Definition
In the communication process, the source of a message — the person who encodes an idea into words, tone, and delivery and transmits it to a listener with the intent of producing understanding.
Plain English
The person doing the talking. In any exchange of information, the speaker is the one sending the message; the listener is the one receiving it.
Context Anchor
Seen in discussions of instructor-student communication, briefings, radio communication, and cockpit conversations.
Derivation
Speaker comes from speak, from Old English words meaning “to talk” or “to say something.” That helps here because the aviation communication meaning is about the person producing the spoken message, not an audio device.
Why Pilots Care
Effective instruction depends on the speaker — usually the instructor — choosing words, tone, and delivery that the listener can actually decode.
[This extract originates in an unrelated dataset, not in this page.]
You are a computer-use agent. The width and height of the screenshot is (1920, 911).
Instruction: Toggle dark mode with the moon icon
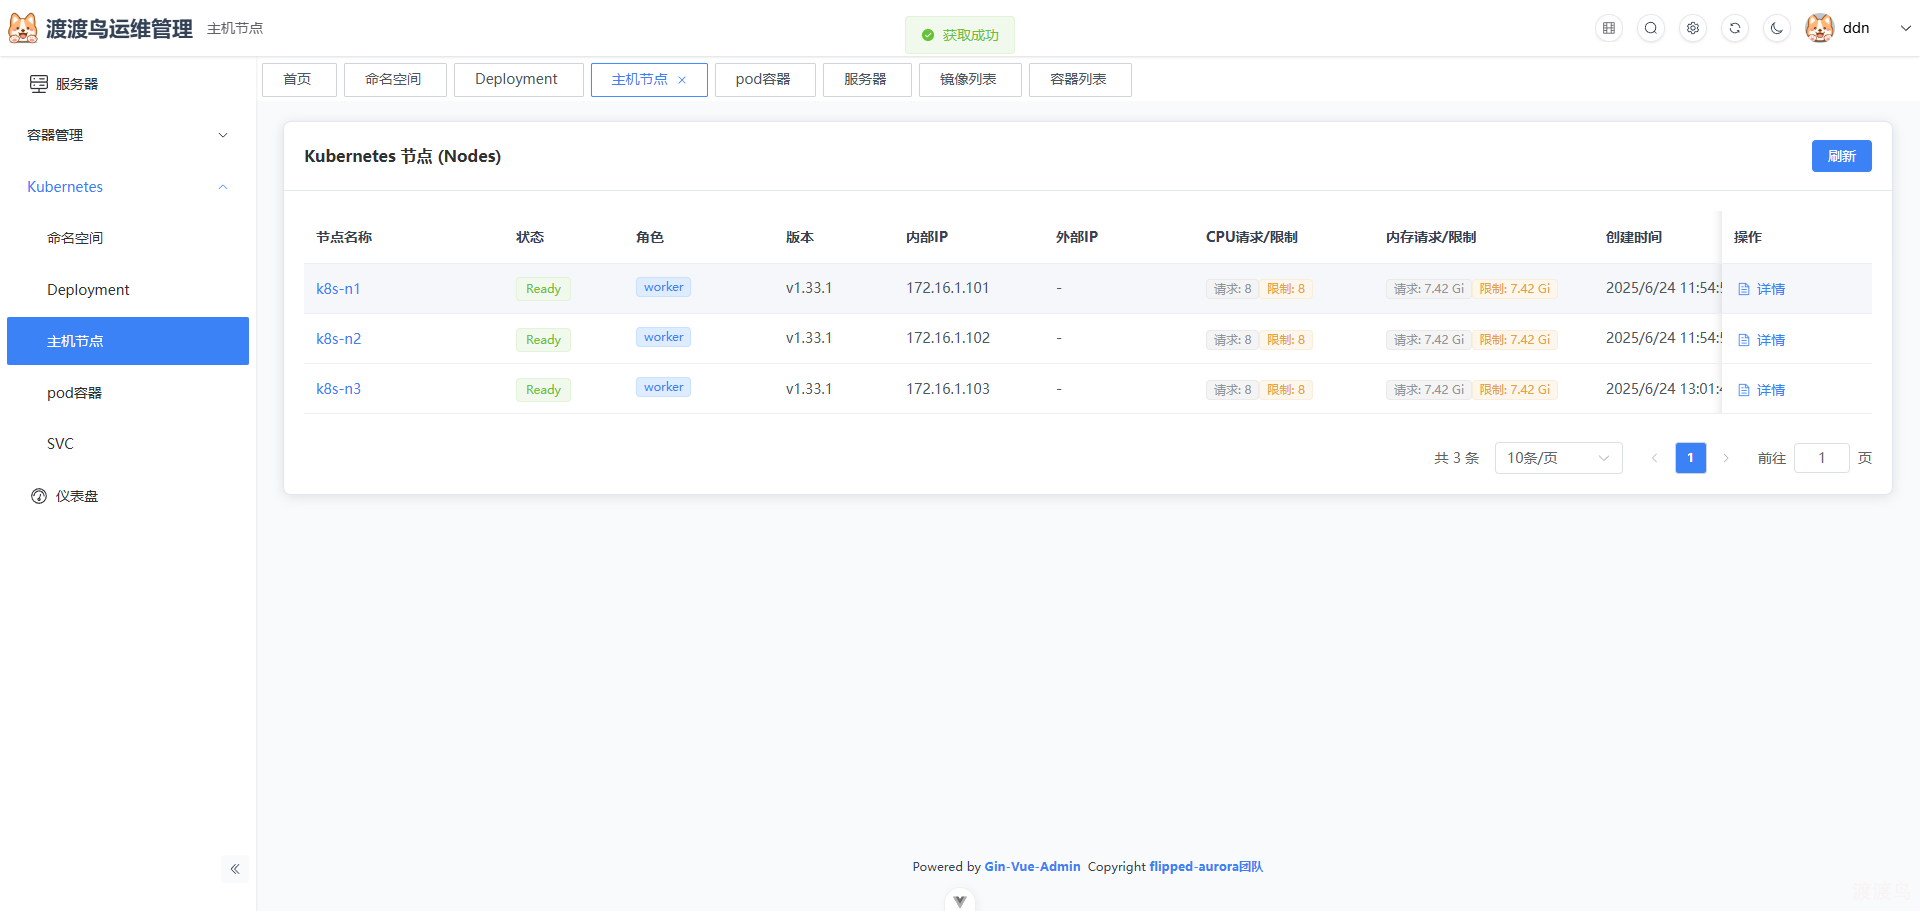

A speaker who uses unfamiliar terms, talks too fast, or misjudges the listener's background will fail to transfer understanding, no matter how accurate the content is.
Intuition Check
Do not read speaker here as the audio device in an aircraft panel. In this communication context, the speaker is the person sending the spoken message.
Example Sentence 1
As the speaker during a preflight briefing, the instructor must adjust vocabulary to match the student's experience level.
Example Sentence 2
During a radio call, the pilot acts as the speaker to report position and intentions to air traffic control.